Aaron Swartz has looked at who actually provides the most content and it's very different from who makes the edits. First Aaron was just looking at specific articles, initially the article on Alan Alda. But then he wrote a program to examine the Wikipedia archives and extract statistics. He's written a very comprehensive article, but in summary:
If you just count edits, it appears the biggest contributors to the Alan Alda article (7 of the top 10) are registered users who (all but 2) have made thousands of edits to the site. Indeed, #4 has made over 7,000 edits while #7 has over 25,000. In other words, if you use Wales's methods, you get Wales's results: most of the content seems to be written by heavy editors.
But when you count letters, the picture dramatically changes: few of the contributors (2 out of the top 10) are even registered and most (6 out of the top 10) have made less than 25 edits to the entire site. In fact, #9 has made exactly one edit -- this one! With the more reasonable metric -- indeed, the one Wales himself said he planned to use in the next revision of his study -- the result completely reverses.
When you put it all together, the story become clear: an outsider makes one edit to add a chunk of information, then insiders make several edits tweaking and reformatting it. In addition, insiders rack up thousands of edits doing things like changing the name of a category across the entire site -- the kind of thing only insiders deeply care about. As a result, insiders account for the vast majority of the edits. But it's the outsiders who provide nearly all of the content.
Aaron's a smart guy. As a teenager he co-authored RSS 1.0, worked on the W3C's RDF 1.0 Working Group and wrote RFC 3870. Then he went to Stanford for a year before dropping out to become an entrepreneur. I'm impressed he has the time to work on Wikipedia. He's currently running for a seat on the Wikimedia Foundation Board.

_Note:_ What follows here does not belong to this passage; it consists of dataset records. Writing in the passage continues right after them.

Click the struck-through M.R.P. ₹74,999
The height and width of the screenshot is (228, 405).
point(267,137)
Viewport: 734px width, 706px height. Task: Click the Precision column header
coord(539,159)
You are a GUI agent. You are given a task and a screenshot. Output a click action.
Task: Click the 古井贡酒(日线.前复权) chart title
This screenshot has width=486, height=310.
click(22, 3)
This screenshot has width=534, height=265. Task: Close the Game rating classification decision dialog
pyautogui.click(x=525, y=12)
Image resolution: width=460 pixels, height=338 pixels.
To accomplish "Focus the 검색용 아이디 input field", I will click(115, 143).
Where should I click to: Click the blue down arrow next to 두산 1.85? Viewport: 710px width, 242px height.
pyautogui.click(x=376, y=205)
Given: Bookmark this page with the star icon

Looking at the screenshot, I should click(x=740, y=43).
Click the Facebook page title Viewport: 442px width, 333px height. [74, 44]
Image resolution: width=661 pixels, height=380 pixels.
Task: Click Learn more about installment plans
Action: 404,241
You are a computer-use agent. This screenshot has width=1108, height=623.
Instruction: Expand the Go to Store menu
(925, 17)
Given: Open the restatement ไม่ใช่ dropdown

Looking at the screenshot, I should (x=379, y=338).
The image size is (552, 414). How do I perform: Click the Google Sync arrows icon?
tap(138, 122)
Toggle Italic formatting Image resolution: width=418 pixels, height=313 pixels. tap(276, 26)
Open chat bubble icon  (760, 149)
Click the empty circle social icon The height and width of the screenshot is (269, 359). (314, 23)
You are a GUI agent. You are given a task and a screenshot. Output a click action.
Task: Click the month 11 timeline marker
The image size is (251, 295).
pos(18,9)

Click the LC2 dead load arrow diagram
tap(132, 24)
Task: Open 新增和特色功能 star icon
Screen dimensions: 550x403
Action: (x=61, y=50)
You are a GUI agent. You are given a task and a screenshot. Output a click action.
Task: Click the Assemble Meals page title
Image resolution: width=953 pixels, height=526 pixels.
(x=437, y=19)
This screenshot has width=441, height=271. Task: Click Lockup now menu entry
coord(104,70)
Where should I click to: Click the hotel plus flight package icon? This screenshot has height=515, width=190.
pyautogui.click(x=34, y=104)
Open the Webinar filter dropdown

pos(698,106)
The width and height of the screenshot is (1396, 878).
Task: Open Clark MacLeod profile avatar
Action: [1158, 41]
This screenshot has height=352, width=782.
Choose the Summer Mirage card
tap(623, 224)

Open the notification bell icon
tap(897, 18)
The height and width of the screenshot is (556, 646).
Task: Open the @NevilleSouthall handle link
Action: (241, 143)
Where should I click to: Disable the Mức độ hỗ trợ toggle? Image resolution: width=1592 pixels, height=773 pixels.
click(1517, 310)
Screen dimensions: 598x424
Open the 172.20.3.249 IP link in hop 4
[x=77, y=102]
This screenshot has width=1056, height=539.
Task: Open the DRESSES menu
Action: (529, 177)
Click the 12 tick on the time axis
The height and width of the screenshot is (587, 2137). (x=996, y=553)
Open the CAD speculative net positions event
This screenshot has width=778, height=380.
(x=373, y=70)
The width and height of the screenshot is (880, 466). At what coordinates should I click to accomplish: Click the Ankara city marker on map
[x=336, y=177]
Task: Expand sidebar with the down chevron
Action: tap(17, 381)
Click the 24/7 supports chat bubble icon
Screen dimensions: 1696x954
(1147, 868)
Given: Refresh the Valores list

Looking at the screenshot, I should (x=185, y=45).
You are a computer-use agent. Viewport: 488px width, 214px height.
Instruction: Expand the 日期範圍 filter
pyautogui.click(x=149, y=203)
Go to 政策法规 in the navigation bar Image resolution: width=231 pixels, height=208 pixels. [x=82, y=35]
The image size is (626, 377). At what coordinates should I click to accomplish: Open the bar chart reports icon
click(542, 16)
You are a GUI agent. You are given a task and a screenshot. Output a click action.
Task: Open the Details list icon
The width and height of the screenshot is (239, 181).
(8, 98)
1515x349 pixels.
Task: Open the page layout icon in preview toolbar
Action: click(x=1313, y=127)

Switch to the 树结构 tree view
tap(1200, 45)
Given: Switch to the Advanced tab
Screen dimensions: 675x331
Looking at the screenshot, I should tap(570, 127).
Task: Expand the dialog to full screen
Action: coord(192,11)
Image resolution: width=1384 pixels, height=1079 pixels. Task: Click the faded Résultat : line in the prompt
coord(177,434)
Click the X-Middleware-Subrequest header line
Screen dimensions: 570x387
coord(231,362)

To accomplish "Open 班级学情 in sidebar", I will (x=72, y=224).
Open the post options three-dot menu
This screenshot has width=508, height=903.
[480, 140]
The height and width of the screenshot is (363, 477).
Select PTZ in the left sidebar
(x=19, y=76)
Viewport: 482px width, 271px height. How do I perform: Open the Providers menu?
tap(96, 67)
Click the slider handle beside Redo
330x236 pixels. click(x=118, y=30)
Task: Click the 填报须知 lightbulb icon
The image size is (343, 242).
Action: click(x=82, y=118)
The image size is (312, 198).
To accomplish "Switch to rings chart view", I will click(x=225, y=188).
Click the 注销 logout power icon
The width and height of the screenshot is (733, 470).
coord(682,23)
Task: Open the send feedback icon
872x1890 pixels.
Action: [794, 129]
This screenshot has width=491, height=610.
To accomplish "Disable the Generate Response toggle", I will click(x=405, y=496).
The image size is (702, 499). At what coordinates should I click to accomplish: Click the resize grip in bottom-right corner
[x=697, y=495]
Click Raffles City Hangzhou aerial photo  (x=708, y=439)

Of course his article raises all sorts of governance issues for the Wikimedia Foundation. Today, you have to have made over 400 edits in order to qualify to vote for members of the board of Wikimedia Foundation, i.e. only the editors can vote, not the folks who are actually contributing most of the content. And not me whose contributions are very minor. What's critical is that it remains easy and rewarding for stray individuals to add content. I certainly hope the Wikipedia inner circle takes note of Aaron's data.